Puis, quand tout le monde a fini (j'ai eu cinq desserts), plus de plaisir a commencé. Bess avait des cadeaux emballés sous le sapin pour tous ses amis, et les vieux cheminots recevaient aussi des cadeaux : des cartons de cigarettes, de l'après-rasage Old Spice, des bouchons de tabac à chiquer, une pinte de whisky Wild Turkey et des paquets de cartes à jouer. Quelque chose pour tout le monde. Quand tante Bess a appelé mon nom, j'ai ramassé mon cadeau. A l'intérieur se trouvait une petite locomotive en verre remplie de petites perles de bonbons. J'ai mangé les bonbons, bien sûr, et croyez-le ou non, j'ai toujours cette locomotive en verre à ce jour.

En regardant en arrière, je me rends compte que jusque-là, j'avais vu beaucoup de films sur Noël, mais c'était la première fois que je faisais partie d'une véritable communauté de personnes en direct pour les vacances. Au fil des années, j'en ai appris davantage sur Tante Bess et j'ai compris pourquoi elle était si aimée. La Grande Dépression avait été particulièrement dure en Alabama, et beaucoup de gens avaient faim pendant ces jours sombres et effrayants. Mais comme le dit la légende, grâce à Bess, personne à Irondale n'a jamais eu faim. Ils disent également qu'il n'y avait pas un clochard à moins de 100 milles qui ne s'était pas arrêté pour un repas gratuit. Et même après la Dépression, si Bess entendait que quelqu'un en ville était malade, un repas chaud serait tranquillement laissé sur leur porche.

Elle aimait tout le monde, enfants et adultes, noirs et blancs, riches ou pauvres, et elle était aimée en retour. Au fil des ans, chaque fois que nous retournions à Birmingham, j'allais rendre visite à tante Bess, et elle n'a jamais changé. Elle était toujours amusante, toujours pleine de malice.

Et puis un jour en 1972, alors que je vivais à New York, j'appris de ma mère que, pour des raisons de santé, tante Bess s'était retirée et avait vendu le café à une famille formidable. Mais elle n'a jamais pu se retirer de ce qu'elle était et est restée le maire officieux de la ville. Fidèle à la préoccupation de son père, tante Bess ne s'est jamais mariée, mais cela n'a pas semblé la déranger beaucoup. Elle aimait clairement être une femme indépendante, une chose rare à l'époque. Et comme elle l'annonçait souvent, 'Écoutez, ils peuvent mettre un 'Miss' sur ma pierre tombale, mais je vous promets... Je n'ai rien raté.' Je l'ai crue.

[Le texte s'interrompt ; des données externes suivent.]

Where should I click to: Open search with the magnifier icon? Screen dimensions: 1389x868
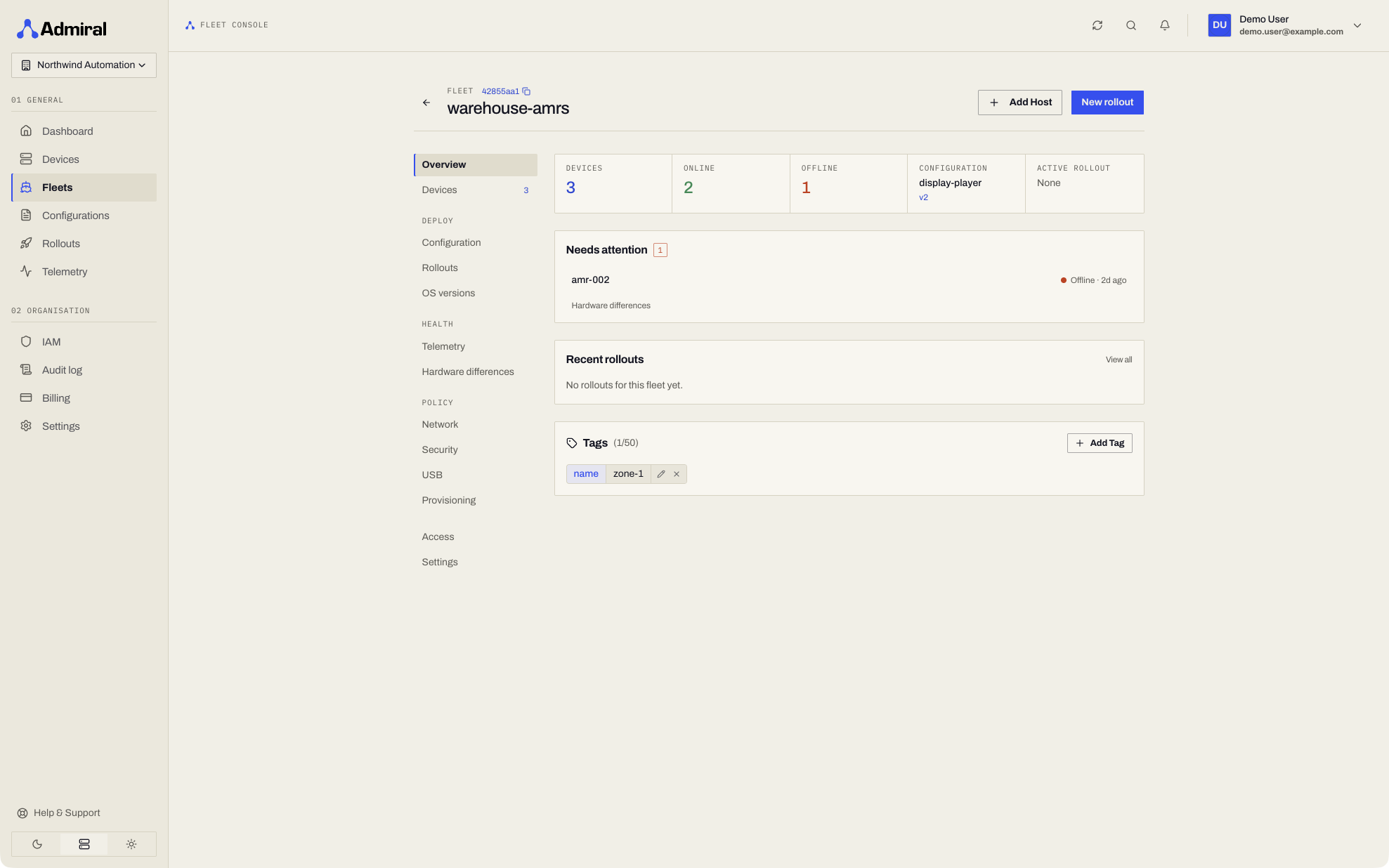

Lorsque Bess est décédée, ma mère m'a informé qu'elle m'avait laissé quelque chose dans son testament. À ma grande surprise, mon héritage était une boîte à chaussures pleine de choses merveilleuses : quelques vieux menus du café, quelques-unes de ses recettes originales, des photos de ses copains du chemin de fer, son acte de naissance, son diplôme d'études secondaires, un précieux marbre, et une mèche de cheveux d'enfant d'autrefois attachée avec un petit ruban bleu. Je ne saurai jamais pourquoi elle m'a laissé ces choses, mais des années plus tard, de cette boîte à chaussures est née mon envie de redonner vie à cette époque et à cet endroit. De cette boîte à chaussures est venu le roman Tomates vertes frites au café Whistle Stop .

Bien sûr, comme il se doit, la vie continue. Bess est parti, et le petit Irondale Cafe, grâce à la popularité du film Tomate vertes grillées et la nourriture délicieuse qu'il sert toujours - s'est étendue à un demi-bloc de long et fait frire plus de 500 livres de tomates par semaine. Le souvenir de tante Bess et de ce Noël spécial que j'ai passé en 1952 au café d'origine persiste encore. Comme quelqu'un l'a dit un jour : « C'est drôle comme un petit coup comme ça a réuni tant de gens. »

Le dernier livre de Flagg, Toute la ville parle , est disponible dès maintenant.